Would it be possible to copy exactly the lines from the one containing "Kho game (460, 2446)" to the end of the entries, including both and nothing else?

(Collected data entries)
********
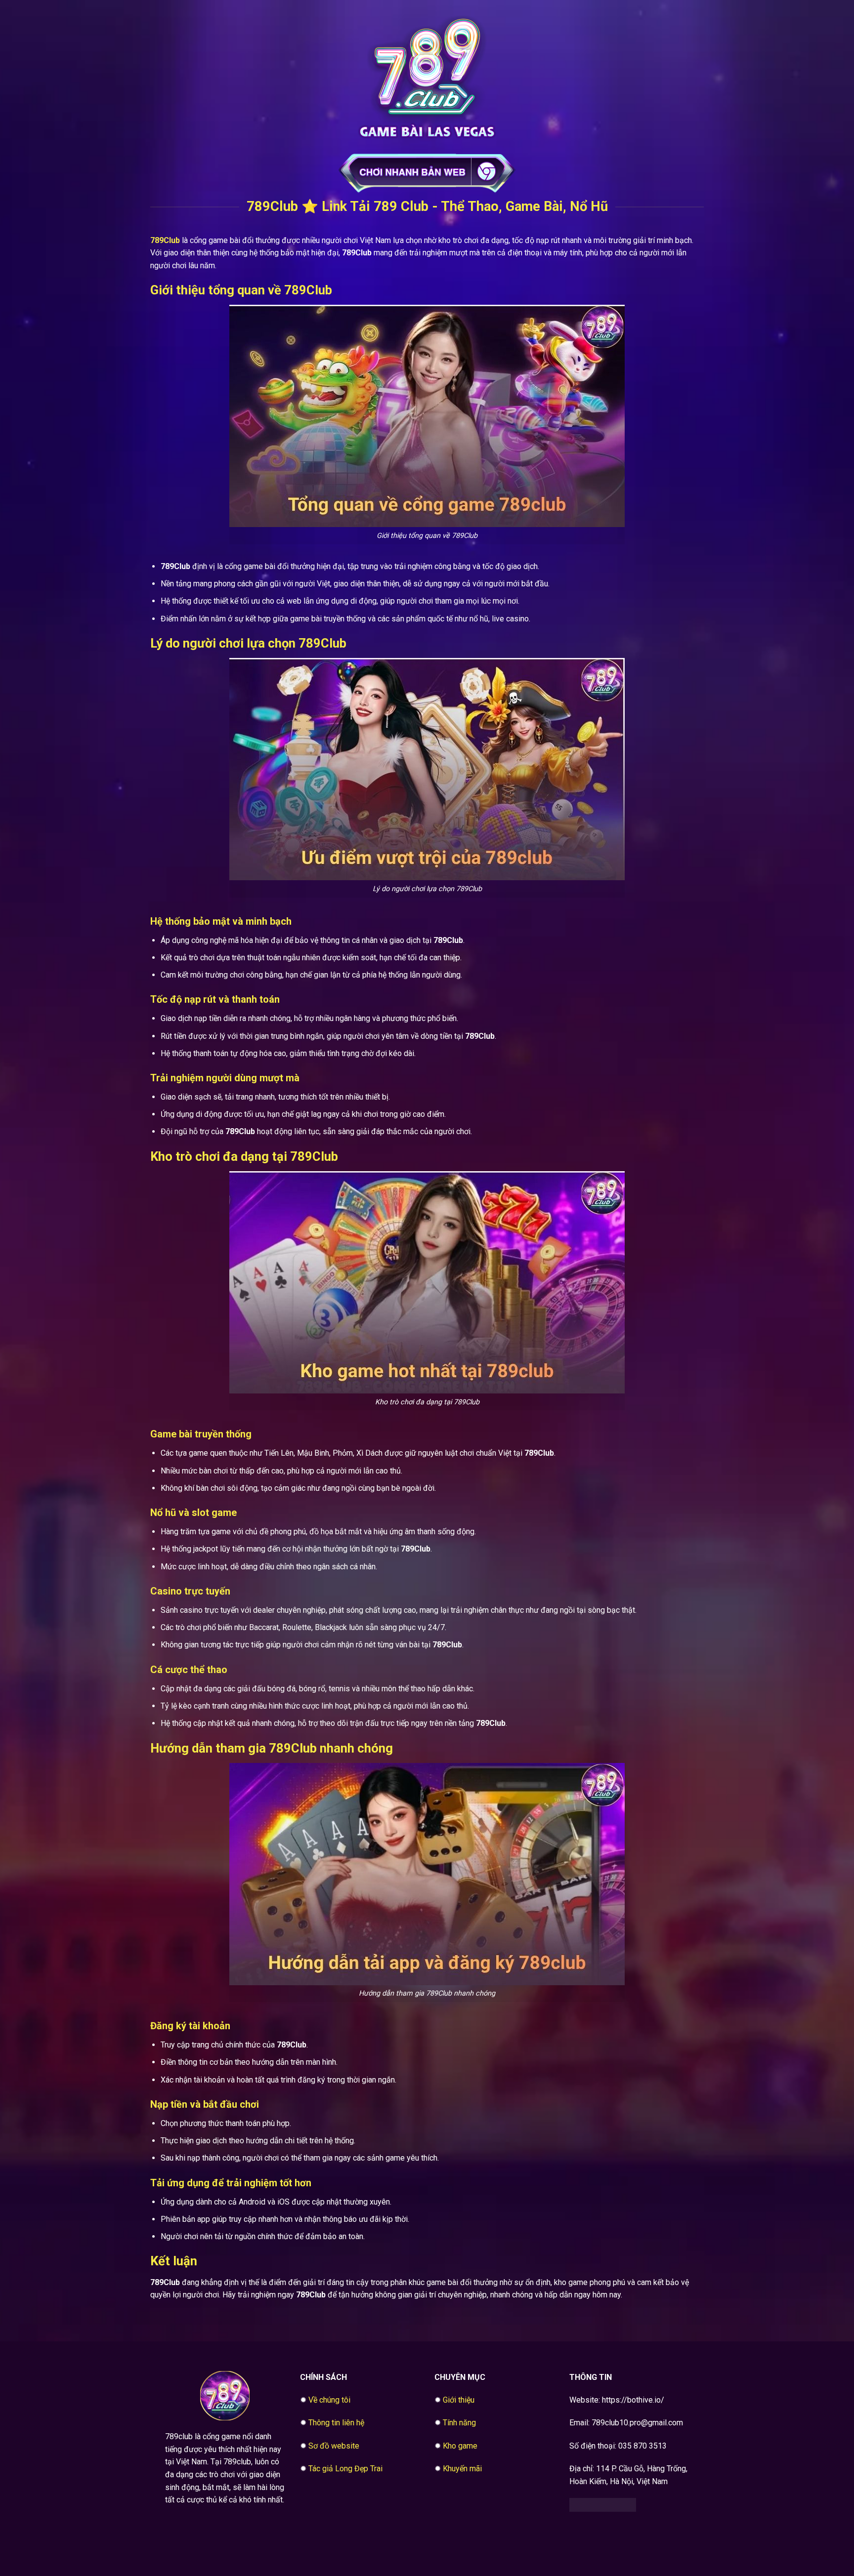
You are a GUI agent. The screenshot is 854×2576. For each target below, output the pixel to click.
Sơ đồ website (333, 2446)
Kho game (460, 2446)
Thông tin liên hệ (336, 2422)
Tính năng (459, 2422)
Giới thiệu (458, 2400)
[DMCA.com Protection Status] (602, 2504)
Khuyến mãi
********
TASK SOLUTION ▸
Kho game (460, 2446)
Thông tin liên hệ (336, 2422)
Tính năng (459, 2422)
Giới thiệu (458, 2400)
[DMCA.com Protection Status] (602, 2504)
Khuyến mãi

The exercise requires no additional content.